* Document passage *
--- Start ---
300 ml fresh squeezed lime juice
550 ml 100% Agave Tequila (see above)
150-200 ml Cointreau to the rim.

Enjoy!


----------



## jeffro (Oct 13, 2003)

Some great ideas. I'm getting thirsty. Anybody have experience with the Black Box tequila? Going to try it this weekend. At $21 for a 1.75 that makes a damn cheap hangover! Seems ideal for the river.


----------



## Eagle Mapper (Mar 24, 2008)

I have been drinking Silver Tequila, Mineral Water and Lime for a nice refreshing drink on a hot day. I call it "River Water". Gotta stay hydrated!


----------



## MT4Runner (Apr 6, 2012)

Electric-Mayhem said:


> I like a good Mule too. Very refreshing and you can mix things up by using different ingredients. I'm a big fan of the Irish or Kentucky mule using Whiskey instead of Vodka. You could do this large batch as well.


Try gin + ginger beer, especially if you have a good spicy/gingery ginger beer. Bridger Brewing in Bozeman has one that is excellent, we buy it by the growler.


I also recently got hooked on 1 part light or gold rum, 1 part dark rum (Gosling's is way better than Myer's) and 2-3 parts ginger beer. Like a dark 'n stormy but the light rum sweetens it up a bit.


----------



## jeffro (Oct 13, 2003)

Eagle Mapper said:


> I have been drinking Silver Tequila, Mineral Water and Lime for a nice refreshing drink on a hot day. I call it "River Water". Gotta stay hydrated!



I drink that at home and call it ranch water. Tell the SO the same line on hydrating too.


----------



## MontanaLaz (Feb 15, 2018)

Bourbon of choice and Ginger Ale with a fresh lime


----------



## villagelightsmith (Feb 17, 2016)

Jeremiah Weed. The Air Force pilot's drink. Rough. Tastes like turpentine, napalm and jet fuel, but nobody will bother you to drink your booze. It's ... "an acquired taste."


----------



## smhoeher (Jun 14, 2015)

Good rum is my choice, with equal amounts of OJ and tonic with an orange slice or lime wedge.


----------



## LSB (Mar 23, 2004)

The Recipe (thats what I call it)
Make ahead of time and bring it in an entertaining vessel. ( I used the prep jug from my colonoscopy last time, before that I used a signature gas can) 
Prep
Juice a bag of lemons and slice up some of the rinds to make twists for garnish
Mix the amount of juice you get with equal parts of simple syrup and whiskey
It should make around a gallon. You can top it with water, if you tend to be a lightweight
Serve
as a shooter or mix in seltzer on the rocks with a twist


----------



## [email protected] (Jun 1, 2010)

one part sprite, 4 parts simply lemonade light, 2 parts Jack Daniels. Glass of ice "enjoy".
A layover breakfast without a Bloody Mary bar shows a lack of respect for the river.


----------



## NoCo (Jul 21, 2009)

Lemonade and vodka is a staple. Cheap beer. Maybe a Moscow mule in my vacuum insulated non yeti cup to keep it ice cold.


----------



## rtsideup (Mar 29, 2009)
--- End ---
* Written task A *
Copy the rows word for word, starting at the line that contains "Viewport: 466px width, 406px height." and ending with the last row. Omit the pictures.

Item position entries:
--- Start ---
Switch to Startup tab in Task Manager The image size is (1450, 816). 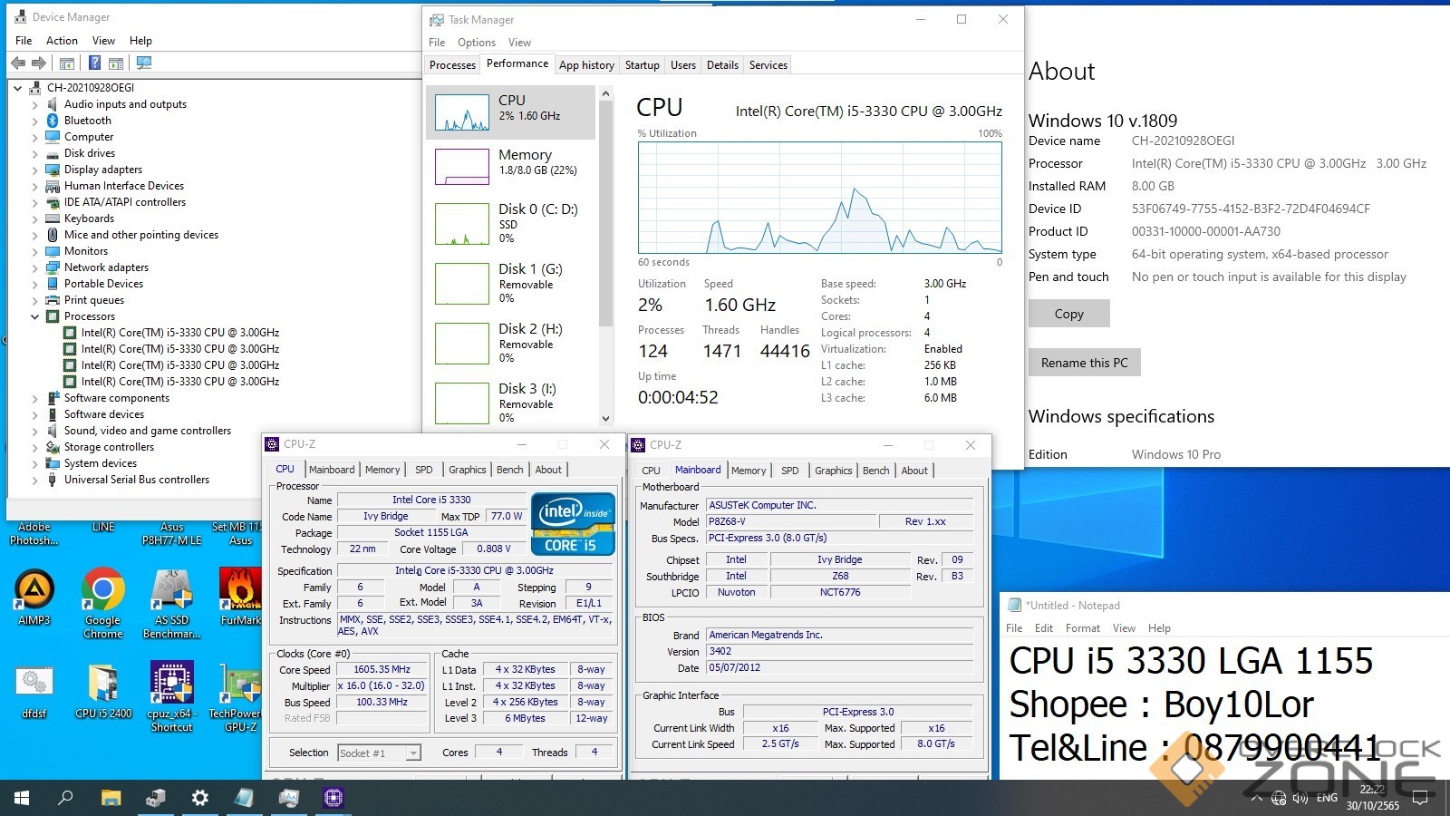coord(642,65)
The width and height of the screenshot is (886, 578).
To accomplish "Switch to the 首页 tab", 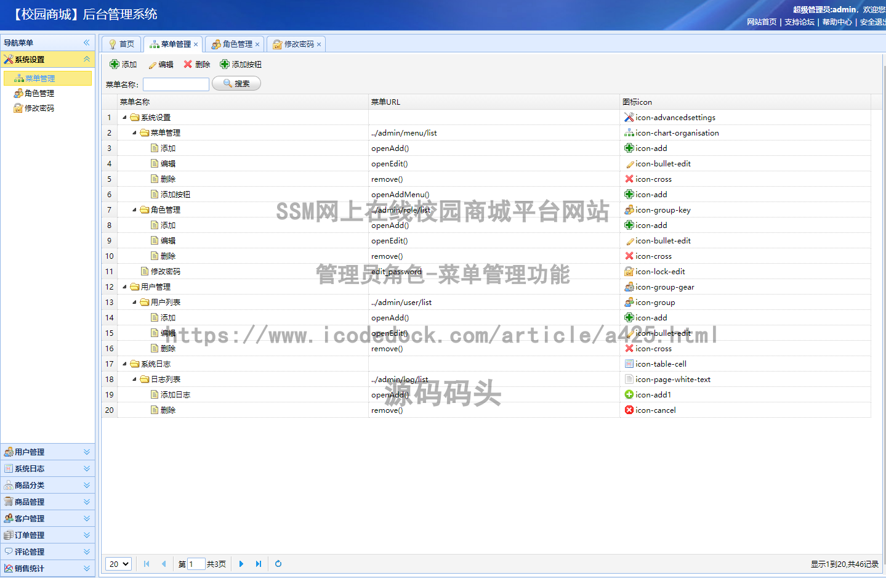I will pos(121,44).
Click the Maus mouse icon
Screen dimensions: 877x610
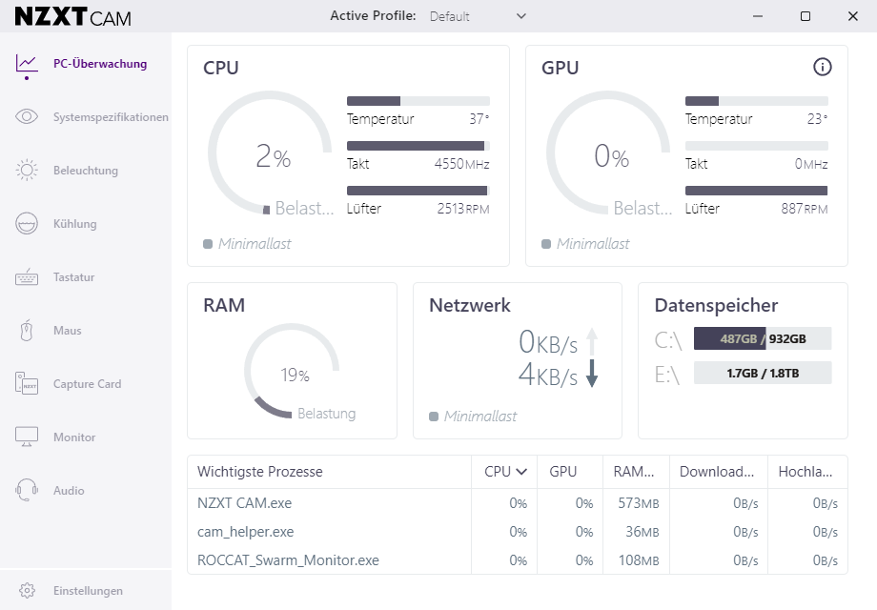(27, 331)
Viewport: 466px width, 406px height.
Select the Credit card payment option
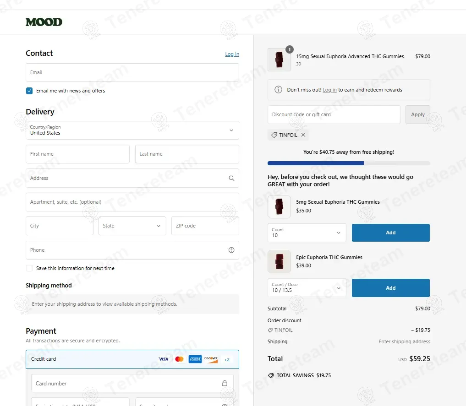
--- End ---
* Written task B *
In the drinks thread, condense the paragraph beginning "Try gin + ginger beer" into one shorter sentence that keeps its main facts.

* Expected output A *
Viewport: 466px width, 406px height.
Select the Credit card payment option

* Expected output B *
Gin with ginger beer is worth trying, especially with a spicy, gingery ginger beer like Bridger Brewing's excellent one in Bozeman, which the poster buys by the growler.